Of course it would, but the McDonalds campaign is merely capitalizing on the urban legend that Will. Not. Die.

There are is certain percentage of the public who believe everything that goes through their inbox, and since we can’t stop them from saving pop-tops, McDonalds figures why not at least give them an outlet that does some good, even if it is not as productive as recycling the whole can. They are going to do it anyway.

But the reality is it doesn’t do any good at all, other than to sustain the illusion of helping in lieu of actually helping. According to the article at snopes, 100 tabs are worth about 3.5 cents. When you factor in the cost of transporting to a recycler, it’s likely a net loss for McDonalds.

There are ways that you really can help. Baloney like this re-directs people’s efforts into nonsense.

So, if I can break a tab off every three seconds I can earn a whopping 42 cents an hour. If I am really working fast I might even break the one dollar an hour barrier.

[QUOTE=;43642]
I had a friend ask me to remove the tabs from my empty beer can for dialysis time. I told her that was an urban legend.

[QUOTE]

This is less of a zombie thread and more of a ghost thread - the forms of the posters have decayed so much that they can’t even be quoted properly.

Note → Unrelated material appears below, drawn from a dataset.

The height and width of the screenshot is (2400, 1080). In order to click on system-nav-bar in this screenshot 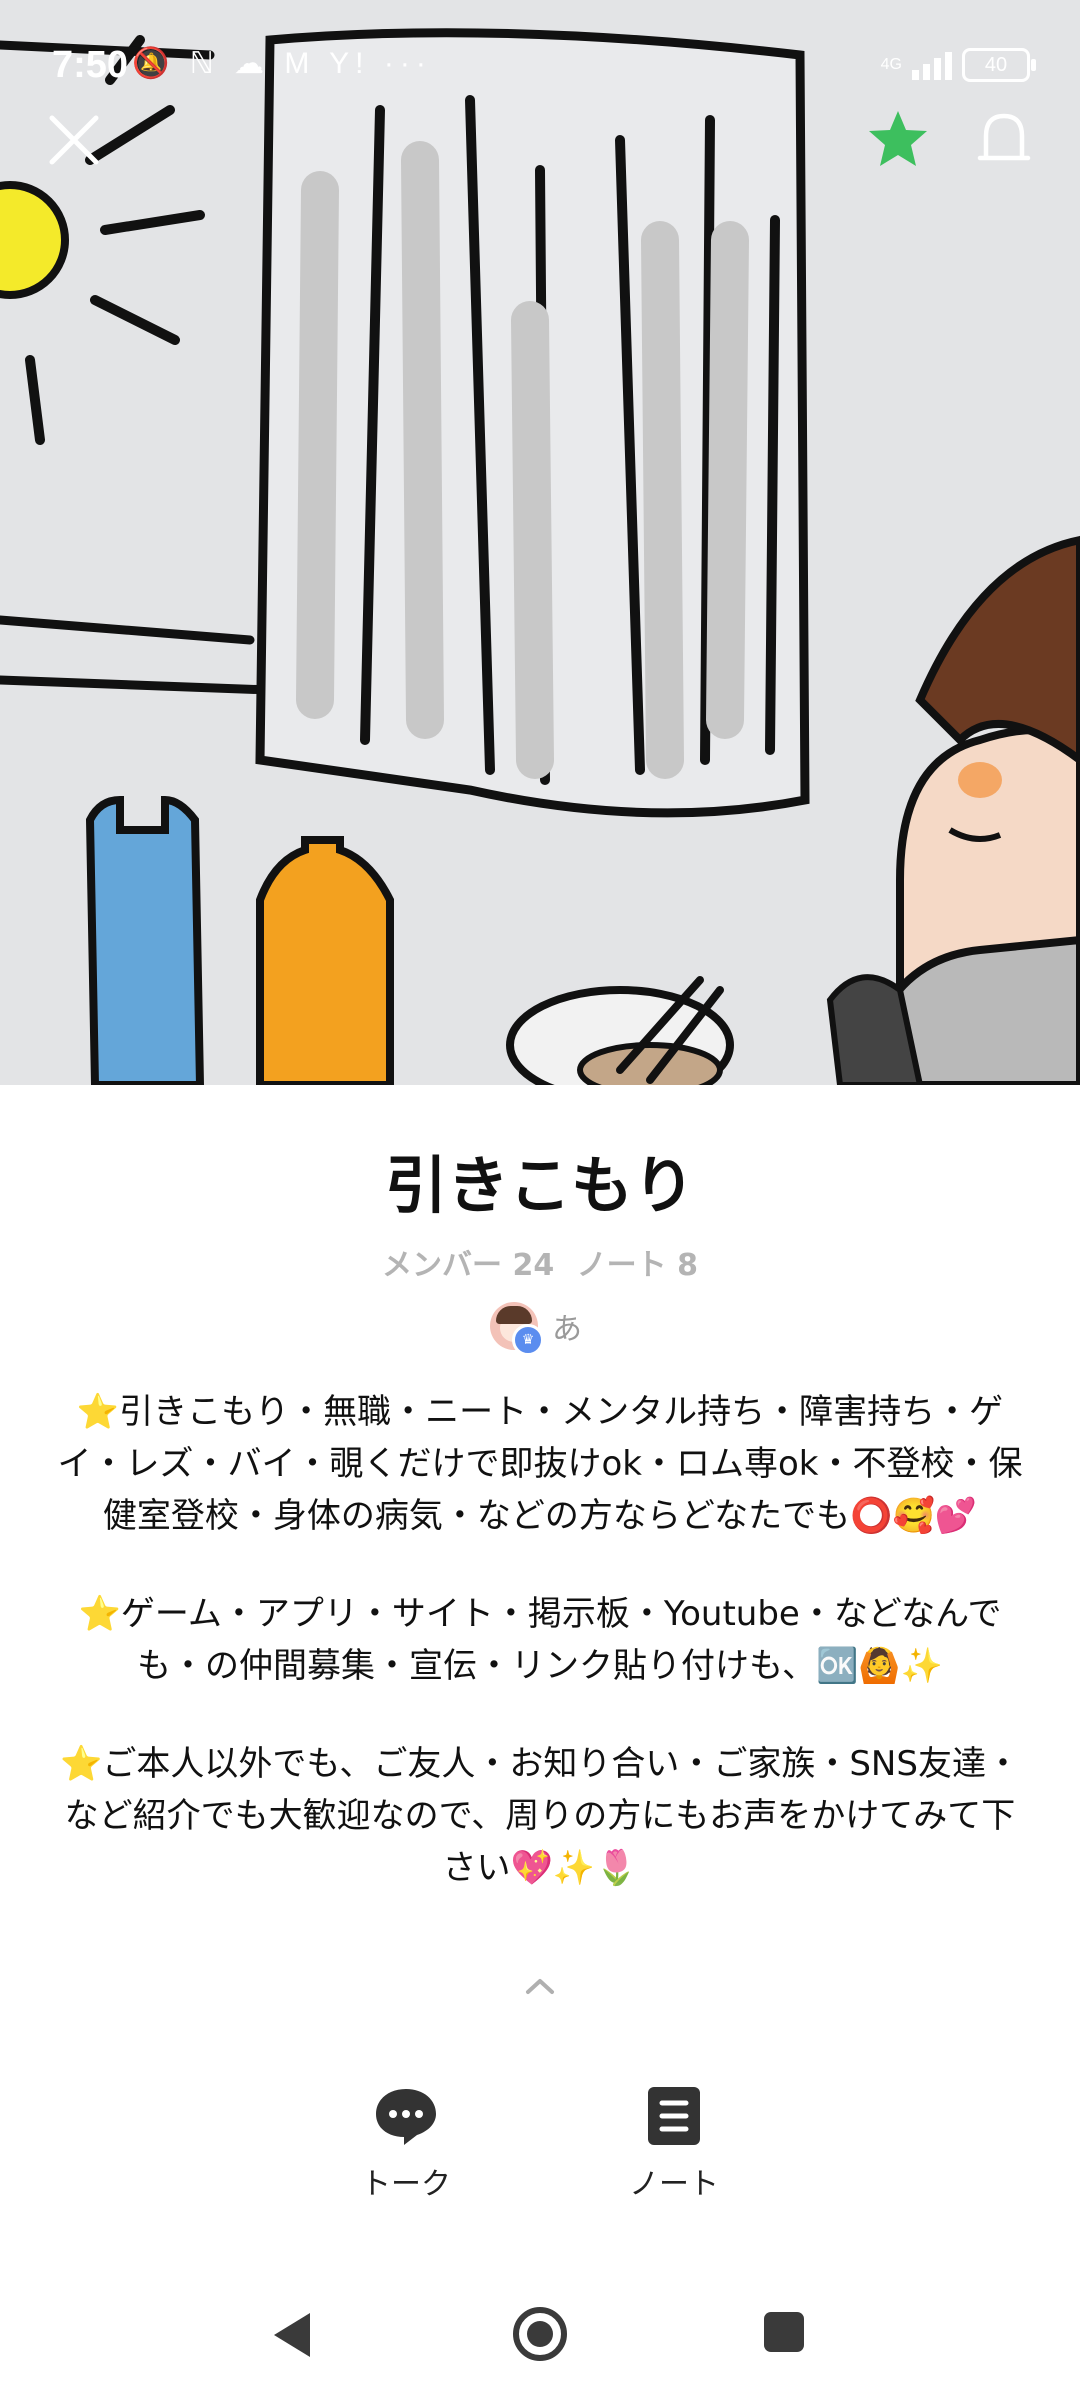, I will do `click(540, 2330)`.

But you are missing the point. “Every little bit” is fine, but when there are more efficient uses of time, then McDonalds should encourage the better way. Instead of wasting 20 minutes tearing off pop tops for 20 cents to help a child, then use that 20 minutes to stomp aluminum cans and drop those off at the recycling center the next time you drive by. Write a check for that amount to Ronald McDonald House.

Work for its own sake is not productive.

The work is going to occur whether McDonalds encourages it or not. They are just turning it into a productive outlet, however small.

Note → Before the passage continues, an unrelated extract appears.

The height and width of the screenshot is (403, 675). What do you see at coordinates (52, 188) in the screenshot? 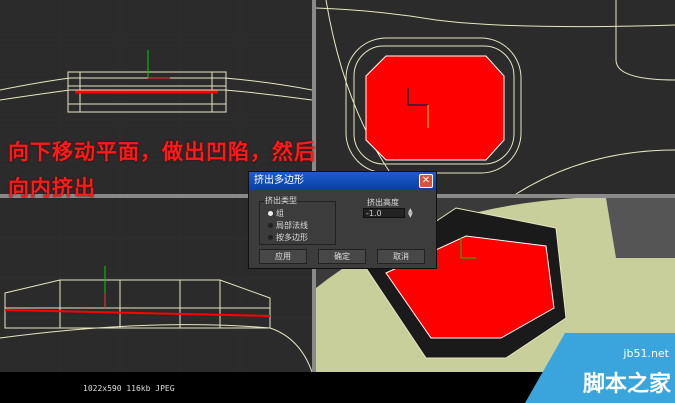
I see `annotation-line-2: 向内挤出` at bounding box center [52, 188].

This_is_reality, do you want to revise your argument of “ignorance” in light of this statistic? Specifically, it means that nearly a quarter of a million tops would have to have been wrested off a quarter of a million cans to make up that $8000 you said was raised for one McDonald’s House. I also don’t take issue with your claim that they’re convenient to collect, because, you know, they’re riveted onto the cans!

No, they are not rivetted on the cans; they have been removed by idiots who believe their email. Which a better use for 250,000 pop-tops: $8,000 for RMH, or taking up space in the landfill?

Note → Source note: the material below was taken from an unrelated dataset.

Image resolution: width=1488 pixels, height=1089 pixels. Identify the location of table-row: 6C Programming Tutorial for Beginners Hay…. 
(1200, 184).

A friend of mine manages a small wildlife sanctuary and nature center. For as long as I’ve known him (over 15 years), his nature center has collected pull-tabs. Given some of the info provided here, I do wonder how much they’ve actually made from that.

Can (heh) anyone with access to a soda can and better math skills figure out the volume of 250,000 pop-tops? A 50-gallon drum? A semi-truck?

Stand back people, rough math in progress.

I measured a pop-tab I had, it was approximately 2.5 cm x 1.5 cm x .1 cm. To make things simple, I ignored the rounded edges and just considered it as a cube .375 cubic cm.

With onlineconversion.com
.375 cm^3 x 250000 = 93750 cm^3 = about 3 cubic feet = about 24 gallons, assuming everything is perfectly packed.

I remember back in middle school and in high school with had gallons jugs for pop tabs. We had soda/juice machines, so it wasn’t any extra work, just throw your tab in the container. We filled up about 2 containers a year (and we weren’t that big of a school). Consider a whole bunch of schools doing that and it can raise a whole bunch of money for doing “nothing.”

Now someone please come along and show how wrong my math was.

I don’t doubt the math, but something doesn’t seem right. Let’s pack them light to make it around a barrel. Would someone pay $8000 for a barrel of pop-tops?

What’s the recycling value of three cubic feet of aluminum?